Osteoporosis is a skeletal disease affecting millions of people worldwide in which a decreased bone mass and a microarchitectural deterioration compromise bone strength leading to bone fragility and increased susceptibility to fracture. Bone turnover increases at menopause, with osteoclast-mediated bone resorption exceeding bone formation. Recent discoveries in bone biology have demonstrated that RANKL, a cytokine member of the tumor necrosis factor superfamily, is an essential mediator of osteoclast formation, function and survival. Denosumab is a fully human monoclonal antibody with a high affinity and specificity for human RANKL. By binding to its target, denosumab prevents the interaction of RANKL with its receptor RANK on osteoclasts and their precursors and inhibits osteoclast-mediated bone resorption. Administered as a subcutaneous injection every six months, denosumab has been shown to decrease bone turnover and to increase bone mineral density in postmenopausal women with low bone mass and osteoporosis. In these patients denosumab significantly reduced the risk of vertebral fractures, hip fractures and nonvertebral fractures. In all clinical trials published to date, denosumab was well tolerated with an incidence of adverse events, including infections and malignancy, generally similar to subjects receiving placebo or alendronate. The denosumab therapeutic regimen consisting in a subcutaneous injection every 6 months may increase patient compliance and persistence with a further benefit from treatment. By providing a new molecular target for osteoporosis treatment, denosumab is a promising drug for the treatment of postmenopausal osteoporosis and the prevention of fragility fractures.
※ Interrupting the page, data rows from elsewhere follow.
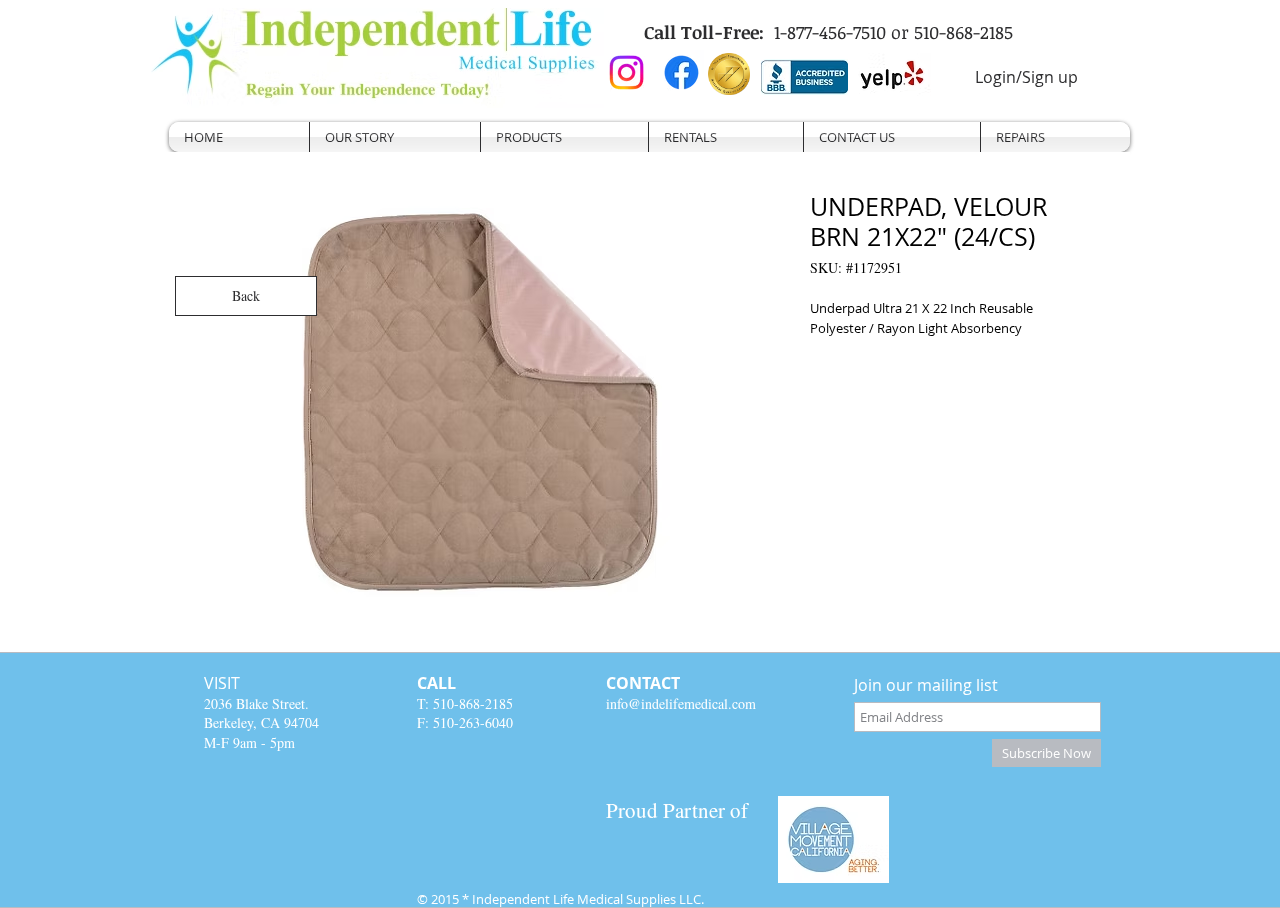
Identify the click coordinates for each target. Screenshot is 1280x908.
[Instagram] (626, 72)
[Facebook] (681, 72)
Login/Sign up (1026, 77)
骨质疏松症是一种影响全球数百万人的骨骼疾病,骨量减少和微结构恶化会损害骨骼强度,导致骨骼脆弱并增加骨折易感性。绝经时骨转换增加,破骨细胞介导的骨吸收超过骨形成。骨生物学的最新发现表明,肿瘤坏死因子超家族的细胞因子成员RANKL是破骨细胞形成、功能和存活的重要介质。地诺单抗是一种对人RANKL具有高亲和力和特异性的全人单克隆抗体。通过与其靶点结合,地诺单抗可阻止RANKL与其在破骨细胞及其前体上的受体RANK相互作用,并抑制破骨细胞介导的骨吸收。每六个月皮下注射一次地诺单抗,已显示可降低骨量低和患有骨质疏松症的绝经后妇女的骨转换并增加骨密度。在这些患者中,地诺单抗显著降低了椎体骨折、髋部骨折和非椎体骨折的风险。在迄今发表的所有临床试验中,地诺单抗耐受性良好,不良事件发生率(包括感染和恶性肿瘤)通常与接受安慰剂或阿仑膦酸盐的受试者相似。每6个月皮下注射一次的地诺单抗治疗方案可能会提高患者的依从性和持续性,从而进一步从治疗中获益。通过为骨质疏松症治疗提供新的分子靶点,地诺单抗是治疗绝经后骨质疏松症和预防脆性骨折的一种有前景的药物。